I feel depressed right now and it is all about work. I know I have made many a vague reference to the goings on at work over the last year, but things took a turn for the worse a couple of weeks ago and now I can't shake this sense of unease and impending doom. Wow, that sounds harsh when I write it, but that is exactly how I feel. We have a meeting today, so I am hoping there is some clearer direction and some good news of which I am presently unaware. Other options for my future keep rolling through my mind, and as unbidden as those thoughts are, they are probably a signal that my "survivor instinct" is kicking in.
I am incredibly thankful that I made the decision to excel at triathlons a couple of weeks ago. In the past, when I get depressed like this, I would sit on the couch, watch tv and eat ice cream. I can't say I didn't sit on the couch for a little while last night and watch a little tv with Jack (I didn't eat any ice cream); but I didn't sit on the couch all night. I managed to rouse myself up long enough to prep tonight's dinner, with Jack's help at the cutting board. Also, I am exercising every day. This morning I did upper body strength training. I want to add back some evening exercise, as well. Either a 30 minute walk or a swim on strength training days, and maybe some push-ups and ab work on cardio days. I have a lot of work to do to get to the physical condition I want to be in, and I am not going to get there by sitting on the couch!! So, even though I am depressed about work, I am focused on my training goals and that gives me something to feel positive about, every single day.
This darn medication is messing with my weight. I am retaining a lot of water and I hate getting on the scale in the mornings. I have also been hungrier than normal so I am having trouble not eating too much. The hunger is probably the result of the increased exercise and the depression. I can't even imagine how depressed I would be right now if I was not exercising every day. I don't even want to think about that!! I'm just going to keep up the training and not let set-backs at work derail my plans for finishing the 2014 Jackson County Triathlon in less than 3 hours and 15 minutes and eventually winning my age group. The second goal will take years to accomplish, but I will get there.

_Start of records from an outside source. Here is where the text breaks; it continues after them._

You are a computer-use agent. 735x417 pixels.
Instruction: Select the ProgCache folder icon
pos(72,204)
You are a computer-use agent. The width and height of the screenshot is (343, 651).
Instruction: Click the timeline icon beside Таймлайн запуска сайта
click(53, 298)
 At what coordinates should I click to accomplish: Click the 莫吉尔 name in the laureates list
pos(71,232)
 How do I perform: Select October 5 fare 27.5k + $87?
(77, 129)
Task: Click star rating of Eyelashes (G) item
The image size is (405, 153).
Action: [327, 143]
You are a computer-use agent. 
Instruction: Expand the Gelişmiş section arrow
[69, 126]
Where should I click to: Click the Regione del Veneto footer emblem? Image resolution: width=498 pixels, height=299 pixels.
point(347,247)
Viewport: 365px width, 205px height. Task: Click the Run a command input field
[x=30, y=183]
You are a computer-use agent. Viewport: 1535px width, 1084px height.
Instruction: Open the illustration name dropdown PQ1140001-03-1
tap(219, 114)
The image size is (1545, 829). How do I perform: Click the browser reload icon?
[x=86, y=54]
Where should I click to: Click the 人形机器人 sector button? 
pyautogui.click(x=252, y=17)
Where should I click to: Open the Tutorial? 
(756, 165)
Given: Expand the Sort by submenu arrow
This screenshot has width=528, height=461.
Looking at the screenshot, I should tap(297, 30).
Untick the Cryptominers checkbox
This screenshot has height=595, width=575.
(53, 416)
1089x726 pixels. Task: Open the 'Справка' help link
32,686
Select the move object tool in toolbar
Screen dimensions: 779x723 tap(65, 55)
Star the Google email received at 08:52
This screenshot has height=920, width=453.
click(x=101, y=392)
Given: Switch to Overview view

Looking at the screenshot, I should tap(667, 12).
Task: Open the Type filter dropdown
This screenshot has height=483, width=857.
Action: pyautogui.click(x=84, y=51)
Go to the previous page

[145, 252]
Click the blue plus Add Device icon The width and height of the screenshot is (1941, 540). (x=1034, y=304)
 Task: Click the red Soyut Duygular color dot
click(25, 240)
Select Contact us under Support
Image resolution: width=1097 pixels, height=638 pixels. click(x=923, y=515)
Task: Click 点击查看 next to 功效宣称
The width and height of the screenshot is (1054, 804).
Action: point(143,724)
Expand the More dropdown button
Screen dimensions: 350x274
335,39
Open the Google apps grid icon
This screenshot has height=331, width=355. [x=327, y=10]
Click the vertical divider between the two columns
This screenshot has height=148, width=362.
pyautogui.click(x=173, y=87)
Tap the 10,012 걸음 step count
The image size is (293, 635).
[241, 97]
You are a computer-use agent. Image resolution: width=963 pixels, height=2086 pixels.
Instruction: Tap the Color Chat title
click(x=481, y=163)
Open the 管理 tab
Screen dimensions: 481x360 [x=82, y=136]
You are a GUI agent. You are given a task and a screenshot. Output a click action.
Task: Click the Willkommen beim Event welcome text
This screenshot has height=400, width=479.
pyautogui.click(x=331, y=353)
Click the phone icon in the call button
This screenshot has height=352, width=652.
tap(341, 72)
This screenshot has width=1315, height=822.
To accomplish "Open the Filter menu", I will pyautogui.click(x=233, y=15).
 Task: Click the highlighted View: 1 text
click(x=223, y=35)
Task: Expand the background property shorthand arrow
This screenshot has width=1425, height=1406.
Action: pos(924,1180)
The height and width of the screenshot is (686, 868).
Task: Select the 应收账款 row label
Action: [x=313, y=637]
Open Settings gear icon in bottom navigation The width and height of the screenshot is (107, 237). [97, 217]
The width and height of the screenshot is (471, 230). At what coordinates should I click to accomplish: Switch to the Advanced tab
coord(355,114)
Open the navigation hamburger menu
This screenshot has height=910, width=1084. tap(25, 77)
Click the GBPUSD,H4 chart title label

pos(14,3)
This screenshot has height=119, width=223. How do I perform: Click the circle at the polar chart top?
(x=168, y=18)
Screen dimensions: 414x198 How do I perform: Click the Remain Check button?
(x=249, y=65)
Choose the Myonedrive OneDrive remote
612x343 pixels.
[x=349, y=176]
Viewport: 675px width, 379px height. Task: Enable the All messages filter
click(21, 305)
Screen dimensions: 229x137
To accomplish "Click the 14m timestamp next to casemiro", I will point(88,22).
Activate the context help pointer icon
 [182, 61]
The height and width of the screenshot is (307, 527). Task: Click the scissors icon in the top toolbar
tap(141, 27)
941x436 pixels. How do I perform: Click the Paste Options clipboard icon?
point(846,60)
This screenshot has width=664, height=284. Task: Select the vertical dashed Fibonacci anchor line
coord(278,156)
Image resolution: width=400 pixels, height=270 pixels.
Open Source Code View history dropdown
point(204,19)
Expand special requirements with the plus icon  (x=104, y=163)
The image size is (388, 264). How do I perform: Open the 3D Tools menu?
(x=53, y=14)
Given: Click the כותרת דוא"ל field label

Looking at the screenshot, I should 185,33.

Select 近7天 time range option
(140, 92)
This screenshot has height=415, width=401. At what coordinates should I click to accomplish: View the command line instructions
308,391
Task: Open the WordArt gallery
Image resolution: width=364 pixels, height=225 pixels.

I need to cut back my calories to under 1800. I ate about 2,100 calories yesterday and that is just too much. I did consume 147 grams of protein, so I guess if I am going to eat too much it's a good thing that I am feeding my muscles, but I think 147 grams of protein is excessive. 100 grams should be fine. In some respects, I feel great about my progress, in other respects, I am disappointed in myself. I need to be fully engaged in my training, which includes food. I am determined to reach 140 pounds by year end, and I am not going to get there without some serious discipline. I find it interesting that accepting the exercising discipline has been much easier for me than accepting the food discipline, but it is going to take both. Not just one or the other. Come on, Roberta!! Get it done!! Get in the zone!! Mentally and Physically!! There is only one person that can get this done and that person is me. Go! Go! Go!!
I got your back!!
ReplyDeleteThanks Jules!!! I appreciate it. We are all in this together, aren't we???